Species of gastropod

Raphitoma purpurea is a species of sea snail, a marine gastropod mollusk in the family Raphitomidae.

This species forms a complex with Raphitoma bourguignati (Locard, 1891), Raphitoma atropurpurea (Locard & Caziot, 1899), and Raphitoma digiulioi Pusateri & Giannuzzi Savelli, 2017.

==Description==
The length of the shell varies between 9 mm and 24 mm, its diameter between 4.9 mm and 9.5 mm.

(Original description) The species shows a very rugose, fusiform and robust shell. It has a of a dark purple colour with sometimes a few spots or blotches of white. It contains nine or ten whorls, rounded, and tapering to an extremely fine, sharp apex. They contain nineteen or twenty ribs, running a little oblique to the right. They are crossed by numerous sharp, elevated ridges, which rise into angles upon the ribs, making the shell very rough, and giving it a cancellated appearance. The aperture is narrow, oval and terminates into a strait siphonal canal. The outer lip is thin. The margin is white, crenated by the striae. The columella striated transversely oblique to the end of the siphonal canal, and somewhat tuberculated. Inside it is purple, marked by the ribs.

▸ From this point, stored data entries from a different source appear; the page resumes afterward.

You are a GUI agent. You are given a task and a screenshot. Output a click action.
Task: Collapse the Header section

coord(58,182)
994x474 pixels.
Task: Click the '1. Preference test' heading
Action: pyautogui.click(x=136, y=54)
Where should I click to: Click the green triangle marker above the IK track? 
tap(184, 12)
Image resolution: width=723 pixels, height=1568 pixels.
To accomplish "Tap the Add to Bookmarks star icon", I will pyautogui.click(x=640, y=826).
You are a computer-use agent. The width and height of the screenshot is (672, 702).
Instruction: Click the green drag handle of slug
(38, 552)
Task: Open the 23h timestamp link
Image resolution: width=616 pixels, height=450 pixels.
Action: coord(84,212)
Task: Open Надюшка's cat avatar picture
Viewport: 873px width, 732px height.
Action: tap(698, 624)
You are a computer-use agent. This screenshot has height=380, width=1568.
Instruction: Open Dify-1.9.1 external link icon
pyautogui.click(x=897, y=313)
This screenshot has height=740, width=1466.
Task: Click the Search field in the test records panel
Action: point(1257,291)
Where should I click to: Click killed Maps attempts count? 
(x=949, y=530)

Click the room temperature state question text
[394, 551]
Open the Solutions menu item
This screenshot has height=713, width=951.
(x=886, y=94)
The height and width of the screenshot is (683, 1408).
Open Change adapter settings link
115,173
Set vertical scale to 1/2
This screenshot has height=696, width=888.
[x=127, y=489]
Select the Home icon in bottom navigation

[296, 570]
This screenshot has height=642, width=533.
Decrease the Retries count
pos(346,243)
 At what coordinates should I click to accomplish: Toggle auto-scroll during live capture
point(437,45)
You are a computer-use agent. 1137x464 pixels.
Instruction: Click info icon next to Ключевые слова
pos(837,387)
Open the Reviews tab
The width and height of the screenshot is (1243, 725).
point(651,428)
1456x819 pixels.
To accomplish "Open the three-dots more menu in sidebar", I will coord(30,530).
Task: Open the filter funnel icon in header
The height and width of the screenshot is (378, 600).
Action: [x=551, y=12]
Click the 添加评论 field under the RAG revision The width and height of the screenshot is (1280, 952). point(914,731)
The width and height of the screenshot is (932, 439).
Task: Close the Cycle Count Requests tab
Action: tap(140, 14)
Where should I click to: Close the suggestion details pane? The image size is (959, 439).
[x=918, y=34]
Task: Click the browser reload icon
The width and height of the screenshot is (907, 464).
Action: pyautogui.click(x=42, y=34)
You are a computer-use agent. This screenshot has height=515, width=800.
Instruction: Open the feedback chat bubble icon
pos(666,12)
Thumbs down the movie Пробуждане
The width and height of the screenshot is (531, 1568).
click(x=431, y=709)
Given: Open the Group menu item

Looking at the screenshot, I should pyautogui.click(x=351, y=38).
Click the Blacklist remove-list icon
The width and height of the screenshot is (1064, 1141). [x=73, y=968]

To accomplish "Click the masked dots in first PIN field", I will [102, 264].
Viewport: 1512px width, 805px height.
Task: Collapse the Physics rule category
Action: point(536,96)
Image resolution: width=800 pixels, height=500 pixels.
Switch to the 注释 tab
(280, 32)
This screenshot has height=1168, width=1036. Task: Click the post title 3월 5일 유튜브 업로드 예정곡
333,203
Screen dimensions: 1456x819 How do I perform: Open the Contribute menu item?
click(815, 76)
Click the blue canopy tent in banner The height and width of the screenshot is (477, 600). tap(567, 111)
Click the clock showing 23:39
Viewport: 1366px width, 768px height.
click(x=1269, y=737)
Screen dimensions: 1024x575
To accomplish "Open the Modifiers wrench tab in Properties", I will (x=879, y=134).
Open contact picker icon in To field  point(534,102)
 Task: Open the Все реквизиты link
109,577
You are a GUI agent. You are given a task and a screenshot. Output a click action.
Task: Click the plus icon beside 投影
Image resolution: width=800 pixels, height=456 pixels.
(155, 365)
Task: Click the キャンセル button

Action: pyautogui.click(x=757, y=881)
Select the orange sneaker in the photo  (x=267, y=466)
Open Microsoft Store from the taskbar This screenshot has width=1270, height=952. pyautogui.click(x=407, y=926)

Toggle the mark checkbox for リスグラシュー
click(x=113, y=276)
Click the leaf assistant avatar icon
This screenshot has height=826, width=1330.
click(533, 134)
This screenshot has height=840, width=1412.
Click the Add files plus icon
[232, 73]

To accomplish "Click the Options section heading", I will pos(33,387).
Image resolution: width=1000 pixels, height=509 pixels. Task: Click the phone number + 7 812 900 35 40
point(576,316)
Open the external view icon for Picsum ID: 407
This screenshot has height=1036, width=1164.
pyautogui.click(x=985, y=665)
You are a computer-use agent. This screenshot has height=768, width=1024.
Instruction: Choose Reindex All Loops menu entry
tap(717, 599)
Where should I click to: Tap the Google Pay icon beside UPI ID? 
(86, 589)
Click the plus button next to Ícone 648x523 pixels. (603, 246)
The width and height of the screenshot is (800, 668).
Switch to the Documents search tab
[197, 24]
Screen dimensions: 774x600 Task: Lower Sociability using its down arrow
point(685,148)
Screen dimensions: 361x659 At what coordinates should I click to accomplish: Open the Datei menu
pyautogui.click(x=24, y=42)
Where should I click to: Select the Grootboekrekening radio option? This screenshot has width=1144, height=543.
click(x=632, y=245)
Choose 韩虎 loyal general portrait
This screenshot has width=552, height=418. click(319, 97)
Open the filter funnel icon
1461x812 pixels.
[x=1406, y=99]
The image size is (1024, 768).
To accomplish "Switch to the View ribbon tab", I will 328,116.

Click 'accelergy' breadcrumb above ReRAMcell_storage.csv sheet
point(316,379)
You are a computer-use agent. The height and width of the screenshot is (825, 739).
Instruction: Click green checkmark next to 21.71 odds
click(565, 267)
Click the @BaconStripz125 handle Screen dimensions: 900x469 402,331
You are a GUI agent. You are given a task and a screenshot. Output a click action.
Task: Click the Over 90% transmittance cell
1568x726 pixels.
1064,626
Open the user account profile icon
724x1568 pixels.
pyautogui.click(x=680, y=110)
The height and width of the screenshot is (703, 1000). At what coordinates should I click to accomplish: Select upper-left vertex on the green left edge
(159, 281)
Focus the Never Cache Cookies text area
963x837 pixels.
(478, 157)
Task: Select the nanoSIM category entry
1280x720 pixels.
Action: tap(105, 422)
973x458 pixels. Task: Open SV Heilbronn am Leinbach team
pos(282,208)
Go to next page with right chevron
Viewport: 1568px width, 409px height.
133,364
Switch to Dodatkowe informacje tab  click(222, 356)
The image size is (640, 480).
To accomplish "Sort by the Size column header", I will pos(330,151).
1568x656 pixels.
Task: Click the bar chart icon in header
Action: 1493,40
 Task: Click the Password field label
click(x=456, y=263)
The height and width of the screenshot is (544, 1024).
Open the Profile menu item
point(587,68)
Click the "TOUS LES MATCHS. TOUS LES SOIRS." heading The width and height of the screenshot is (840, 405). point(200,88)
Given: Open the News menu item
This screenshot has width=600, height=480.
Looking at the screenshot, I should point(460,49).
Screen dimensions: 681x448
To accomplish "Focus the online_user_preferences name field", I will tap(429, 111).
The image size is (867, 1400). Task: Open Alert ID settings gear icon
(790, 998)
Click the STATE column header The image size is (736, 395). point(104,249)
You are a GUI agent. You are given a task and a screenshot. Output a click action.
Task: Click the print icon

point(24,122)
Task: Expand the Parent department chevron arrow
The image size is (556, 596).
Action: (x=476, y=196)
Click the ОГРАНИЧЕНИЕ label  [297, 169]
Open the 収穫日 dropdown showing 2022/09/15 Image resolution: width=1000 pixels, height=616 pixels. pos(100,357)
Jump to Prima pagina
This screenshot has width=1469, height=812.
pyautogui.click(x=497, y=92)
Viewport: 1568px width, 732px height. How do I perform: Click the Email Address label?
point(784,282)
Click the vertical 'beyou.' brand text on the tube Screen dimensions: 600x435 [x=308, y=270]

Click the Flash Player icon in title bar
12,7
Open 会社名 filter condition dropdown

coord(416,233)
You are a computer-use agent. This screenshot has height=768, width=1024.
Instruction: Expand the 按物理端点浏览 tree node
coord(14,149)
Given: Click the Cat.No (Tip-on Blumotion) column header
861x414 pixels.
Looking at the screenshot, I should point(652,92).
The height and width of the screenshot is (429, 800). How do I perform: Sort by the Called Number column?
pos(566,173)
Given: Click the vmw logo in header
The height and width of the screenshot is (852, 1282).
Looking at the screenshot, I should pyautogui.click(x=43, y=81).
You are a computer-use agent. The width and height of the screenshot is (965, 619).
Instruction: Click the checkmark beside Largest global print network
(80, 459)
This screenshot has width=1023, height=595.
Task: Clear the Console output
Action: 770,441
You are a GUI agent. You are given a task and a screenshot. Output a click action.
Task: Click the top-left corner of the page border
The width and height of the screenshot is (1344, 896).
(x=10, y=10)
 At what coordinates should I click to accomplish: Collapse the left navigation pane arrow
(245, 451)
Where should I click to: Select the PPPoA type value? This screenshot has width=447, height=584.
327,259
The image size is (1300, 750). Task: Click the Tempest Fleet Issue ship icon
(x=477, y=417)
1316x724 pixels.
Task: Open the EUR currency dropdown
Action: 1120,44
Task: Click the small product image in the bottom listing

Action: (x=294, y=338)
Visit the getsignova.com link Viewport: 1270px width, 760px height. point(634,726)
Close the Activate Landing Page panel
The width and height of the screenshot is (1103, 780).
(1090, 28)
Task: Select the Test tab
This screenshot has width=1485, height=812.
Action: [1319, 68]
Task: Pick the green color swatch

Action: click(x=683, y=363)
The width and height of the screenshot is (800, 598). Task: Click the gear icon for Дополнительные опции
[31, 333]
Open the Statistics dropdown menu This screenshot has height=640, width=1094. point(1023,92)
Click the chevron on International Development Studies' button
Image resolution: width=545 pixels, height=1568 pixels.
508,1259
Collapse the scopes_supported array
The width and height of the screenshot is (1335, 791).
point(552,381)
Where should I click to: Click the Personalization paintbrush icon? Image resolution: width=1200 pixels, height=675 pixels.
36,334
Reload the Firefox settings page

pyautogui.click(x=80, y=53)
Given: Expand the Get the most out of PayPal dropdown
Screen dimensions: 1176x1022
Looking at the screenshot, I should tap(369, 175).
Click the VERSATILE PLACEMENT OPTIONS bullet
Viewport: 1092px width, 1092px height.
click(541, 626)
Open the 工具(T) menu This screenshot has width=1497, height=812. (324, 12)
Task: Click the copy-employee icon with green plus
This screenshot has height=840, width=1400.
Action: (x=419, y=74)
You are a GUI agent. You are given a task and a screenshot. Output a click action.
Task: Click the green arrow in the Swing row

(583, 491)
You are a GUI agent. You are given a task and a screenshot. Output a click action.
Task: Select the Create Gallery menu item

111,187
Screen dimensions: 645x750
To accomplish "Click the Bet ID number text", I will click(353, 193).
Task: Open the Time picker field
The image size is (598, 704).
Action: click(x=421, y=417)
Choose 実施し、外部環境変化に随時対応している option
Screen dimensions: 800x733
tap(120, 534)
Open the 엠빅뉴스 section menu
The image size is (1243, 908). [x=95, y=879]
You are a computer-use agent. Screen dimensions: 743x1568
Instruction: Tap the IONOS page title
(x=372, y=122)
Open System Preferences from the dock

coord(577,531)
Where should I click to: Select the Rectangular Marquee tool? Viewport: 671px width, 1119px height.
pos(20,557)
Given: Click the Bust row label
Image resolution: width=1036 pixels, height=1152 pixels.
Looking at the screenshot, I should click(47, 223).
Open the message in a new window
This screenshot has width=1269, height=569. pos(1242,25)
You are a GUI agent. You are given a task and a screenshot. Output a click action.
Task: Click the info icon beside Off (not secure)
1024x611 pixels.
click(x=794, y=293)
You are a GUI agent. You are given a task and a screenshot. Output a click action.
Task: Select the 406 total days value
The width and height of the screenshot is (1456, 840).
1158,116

The whorls are usually well rounded, clathrate by narrow ribs and almost equally strong revolving ridges. The color of the shell is reddish or purplish brown, white-zoned below the middle of the body whorl, the zone distinct within the lip.

==Distribution==
This species occurs in the Mediterranean Sea and in the Atlantic Ocean from Northern Europa, the Azores, the Canary Islands to Angola. Fossils were found in Upper Pliocene strata in Italy.